* TASK: What is needed is an exact repetition of the lines from the first one in the data through the line with "Given: Click the Search placeholder text", with no pictures.

(Stored data entries)
▬▬▬▬▬▬
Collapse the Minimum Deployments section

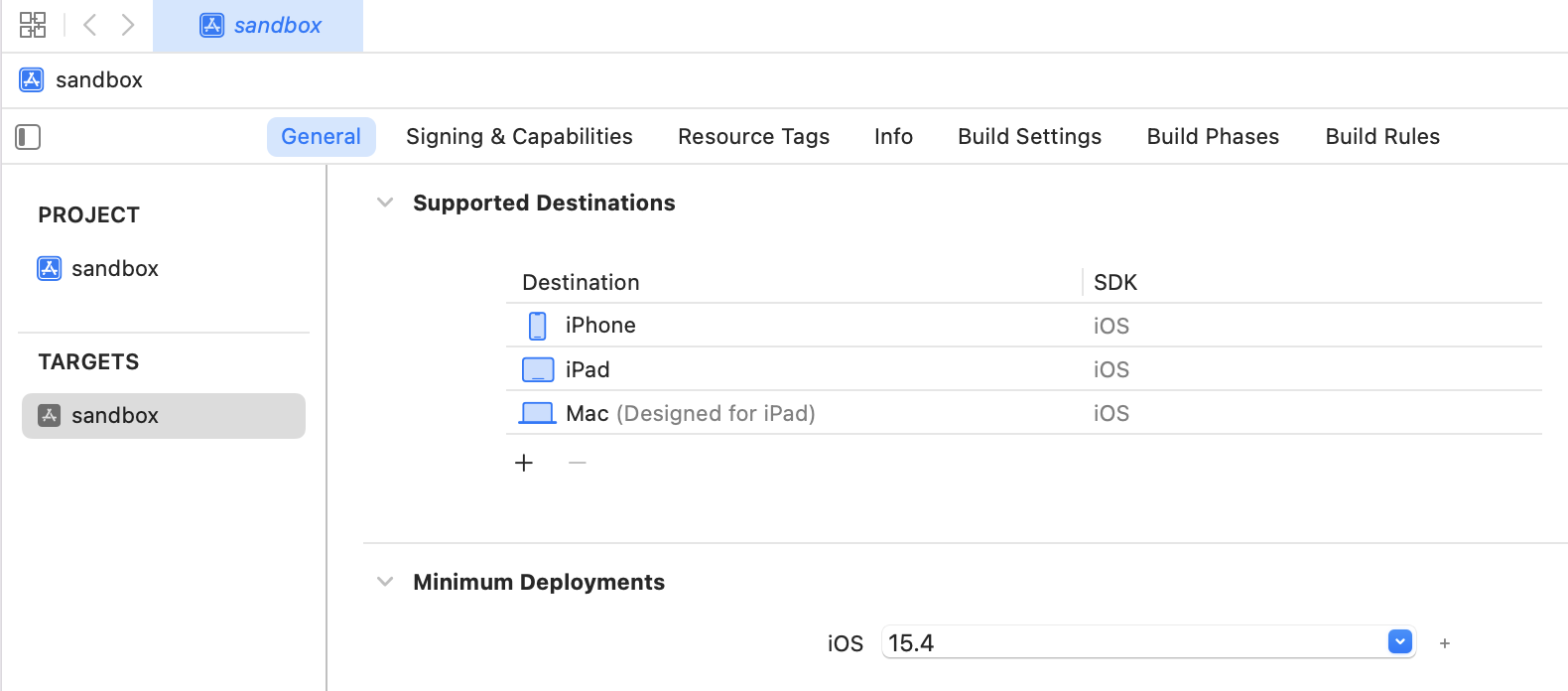tap(385, 582)
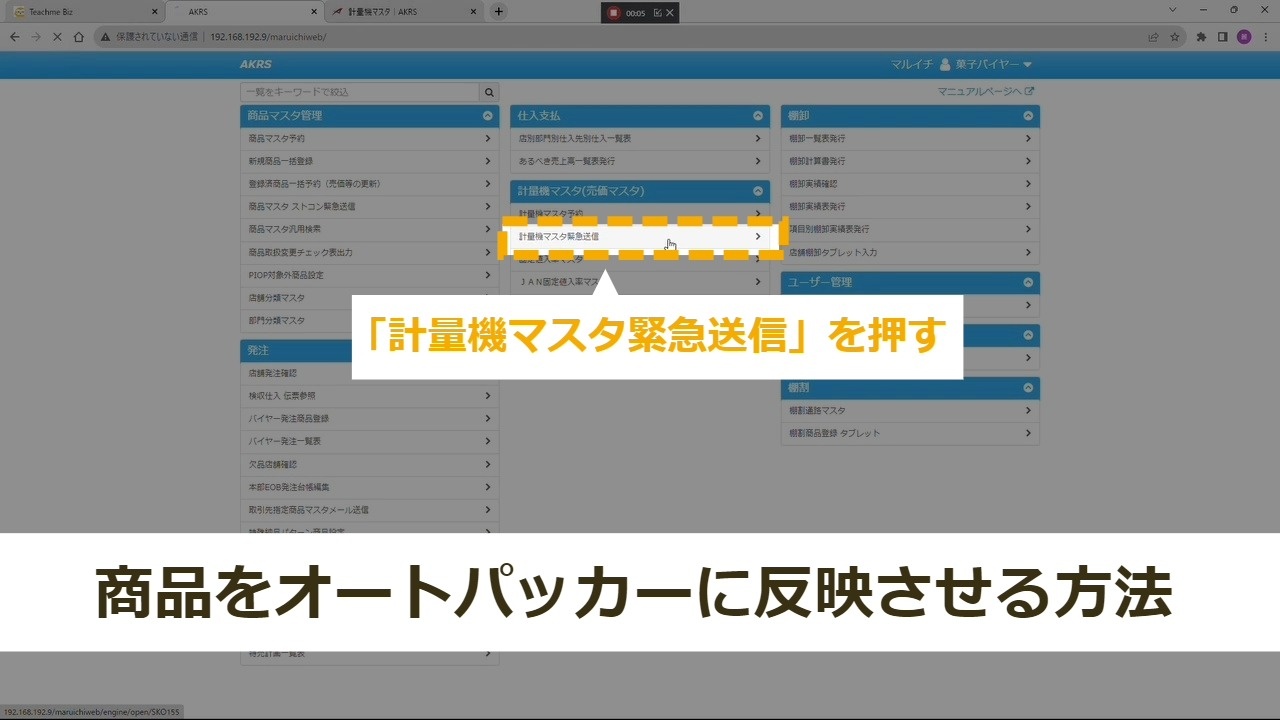Open 商品マスタ予約 menu item
Image resolution: width=1280 pixels, height=720 pixels.
pos(369,139)
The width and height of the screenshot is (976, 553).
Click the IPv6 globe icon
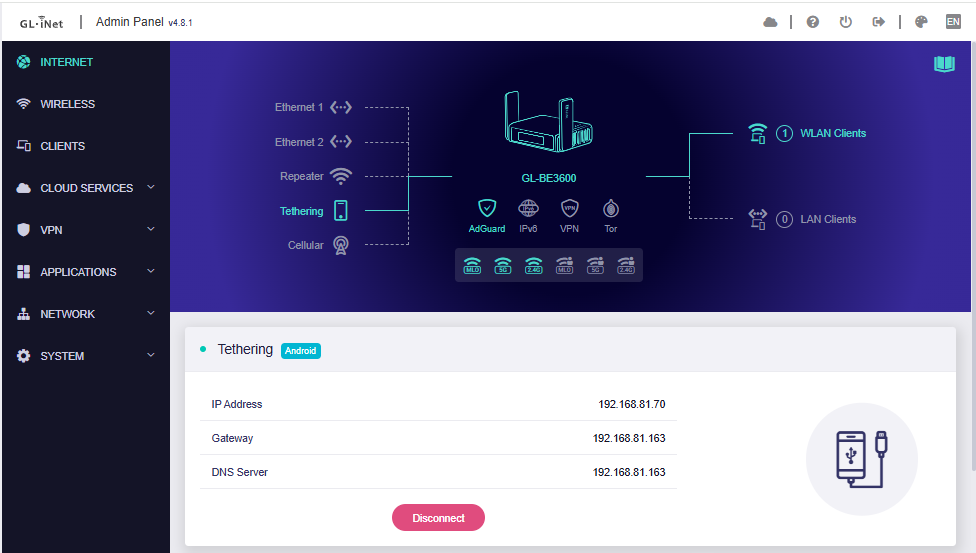[528, 209]
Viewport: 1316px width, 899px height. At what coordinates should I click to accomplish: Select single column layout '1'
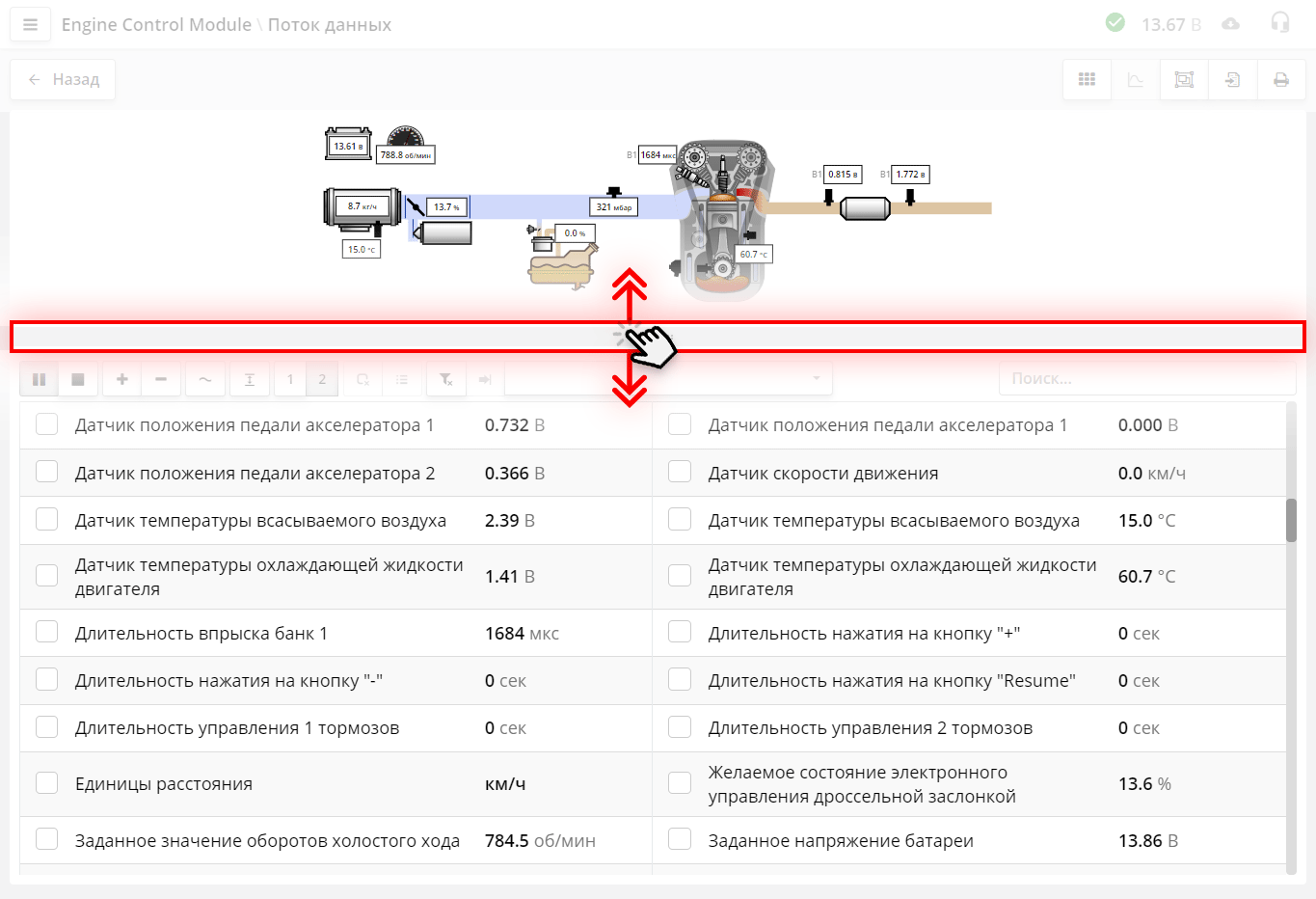tap(290, 380)
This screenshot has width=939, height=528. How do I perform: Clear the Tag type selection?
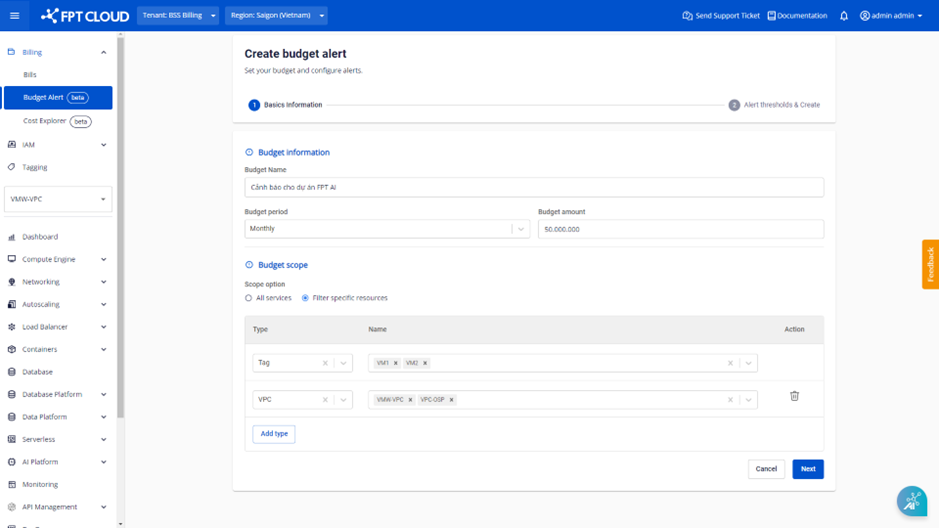[x=325, y=363]
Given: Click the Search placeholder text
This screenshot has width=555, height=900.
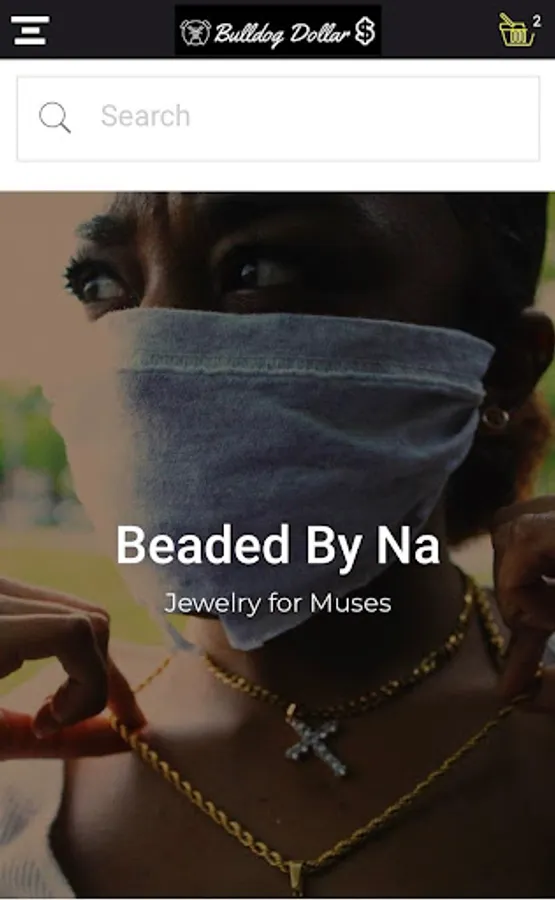Looking at the screenshot, I should pos(145,116).
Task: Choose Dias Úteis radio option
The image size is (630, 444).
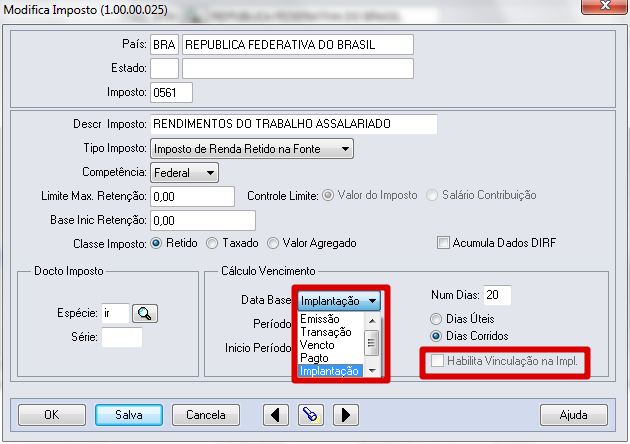Action: [x=436, y=318]
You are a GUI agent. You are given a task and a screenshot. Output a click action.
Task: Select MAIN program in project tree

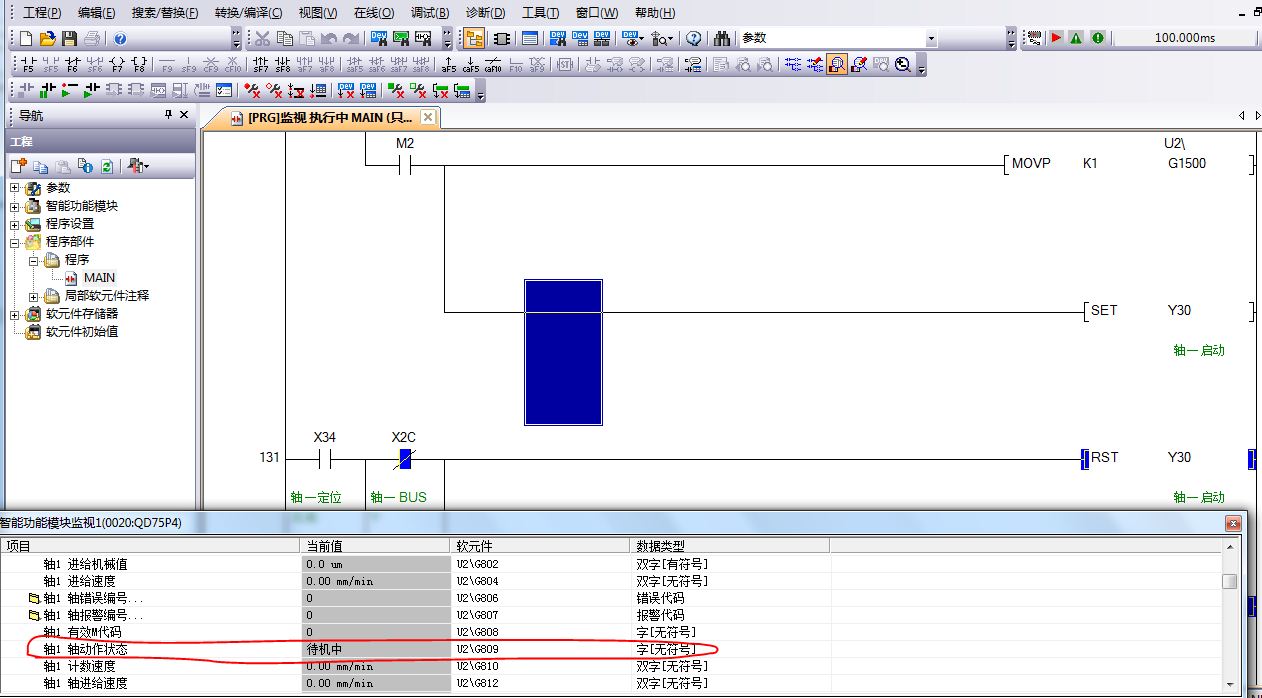point(99,278)

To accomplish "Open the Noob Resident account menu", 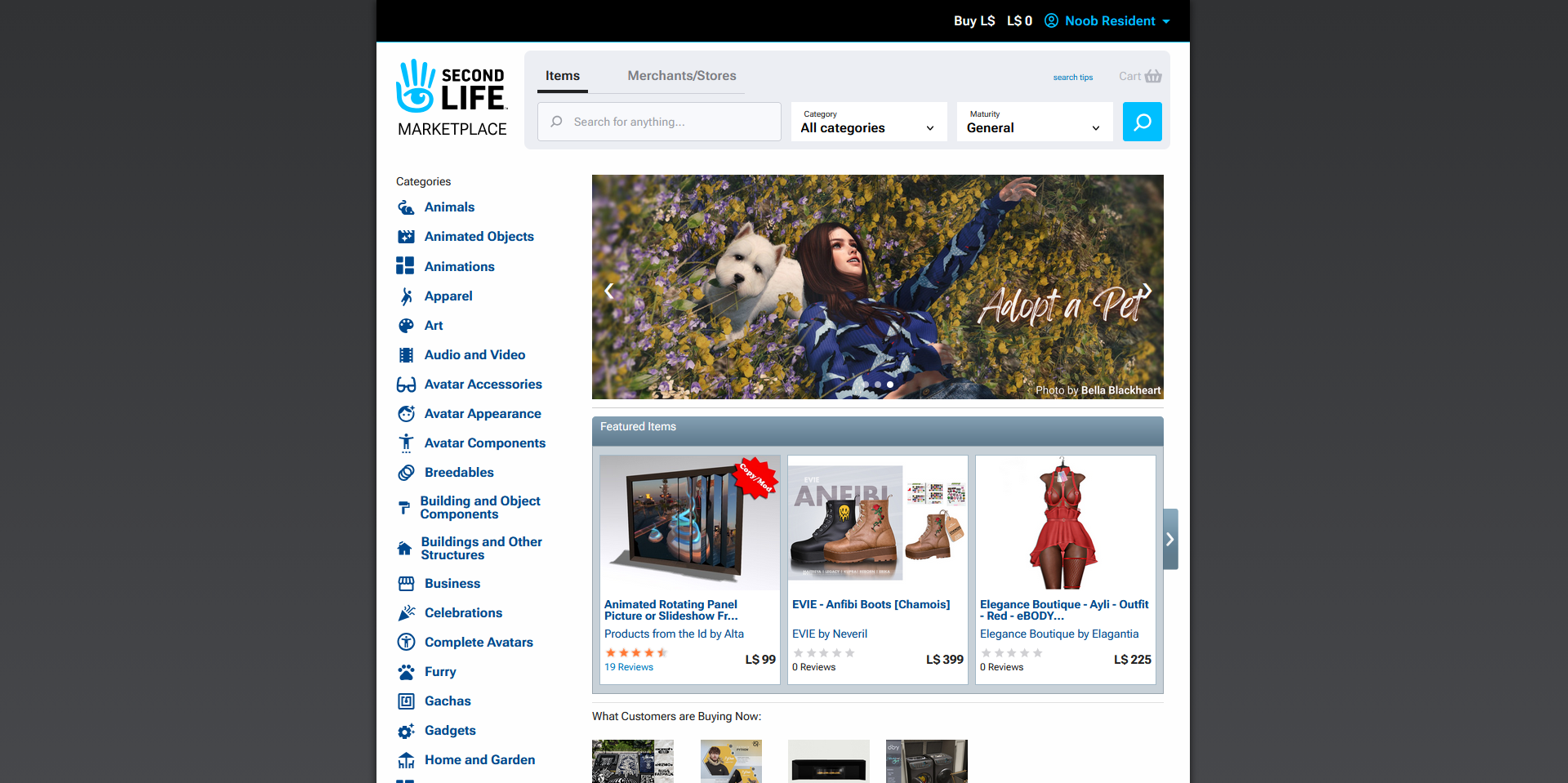I will (x=1108, y=21).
▬▬▬▬▬▬
* FINISHED EXERCISE:
Collapse the Minimum Deployments section

tap(385, 582)
Open 商品マスタ予約 menu item
Image resolution: width=1280 pixels, height=720 pixels.
pos(369,139)
The width and height of the screenshot is (976, 553).
Click the IPv6 globe icon
[528, 209]
Viewport: 1316px width, 899px height. At what coordinates should I click to accomplish: Select single column layout '1'
tap(290, 380)
This screenshot has width=939, height=528. How do I perform: Clear the Tag type selection?
[x=325, y=363]
Given: Click the Search placeholder text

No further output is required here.